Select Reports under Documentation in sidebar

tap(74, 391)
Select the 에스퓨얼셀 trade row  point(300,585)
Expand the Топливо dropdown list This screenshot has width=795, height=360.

---

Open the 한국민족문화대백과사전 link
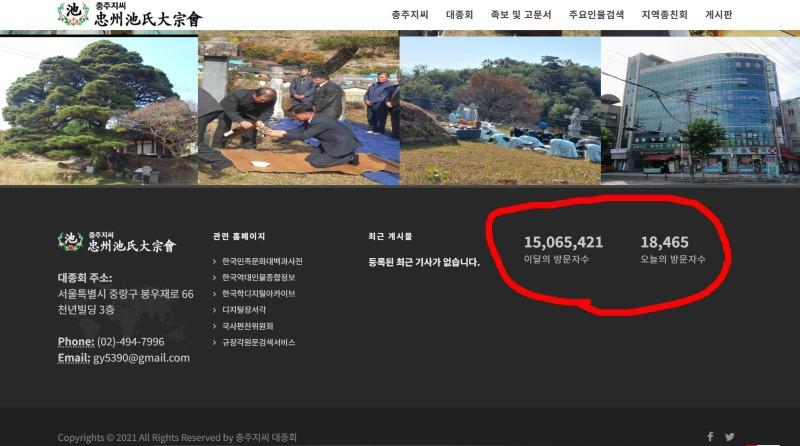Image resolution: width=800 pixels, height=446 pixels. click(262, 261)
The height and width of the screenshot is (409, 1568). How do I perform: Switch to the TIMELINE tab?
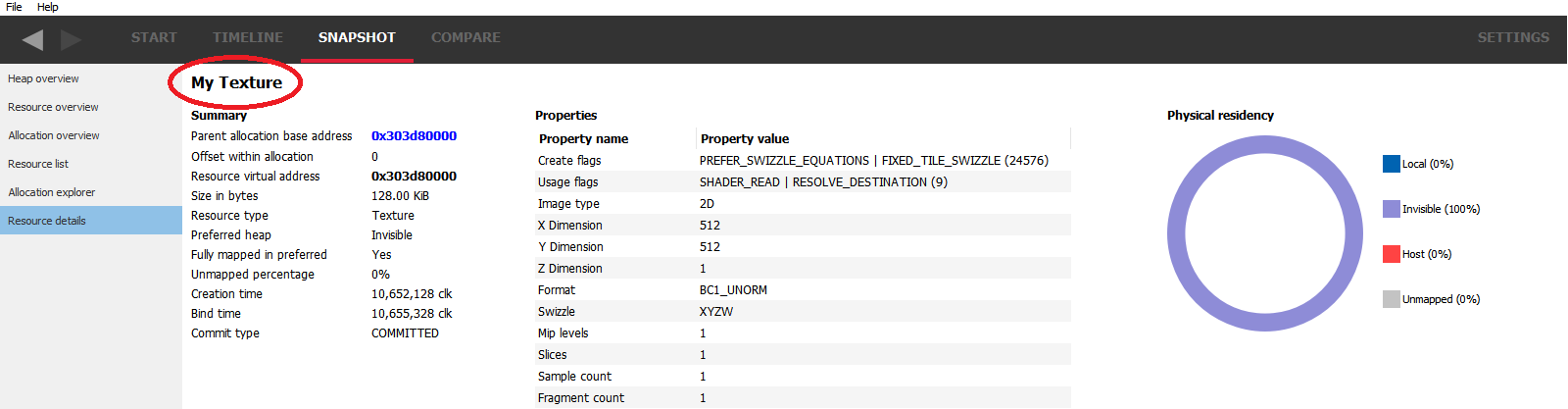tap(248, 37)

---

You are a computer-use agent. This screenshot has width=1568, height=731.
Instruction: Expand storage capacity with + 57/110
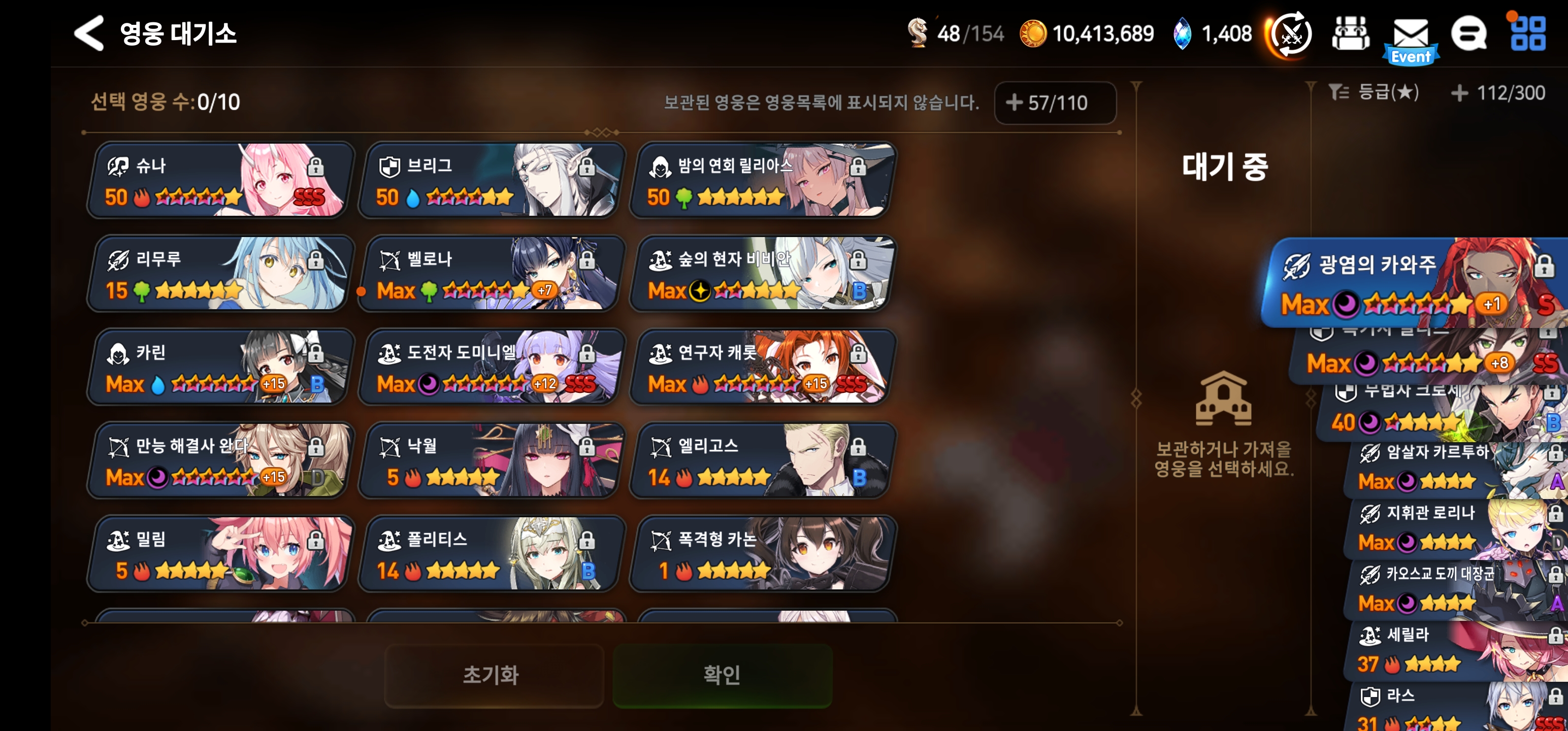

---

Instructions to follow
Of the lines above, retype only those from the line containing "Select Reports under Documentation in sidebar" through the line containing "Expand the Топливо", including both, exactly.

Reply
Select Reports under Documentation in sidebar

tap(74, 391)
Select the 에스퓨얼셀 trade row  point(300,585)
Expand the Топливо dropdown list This screenshot has width=795, height=360.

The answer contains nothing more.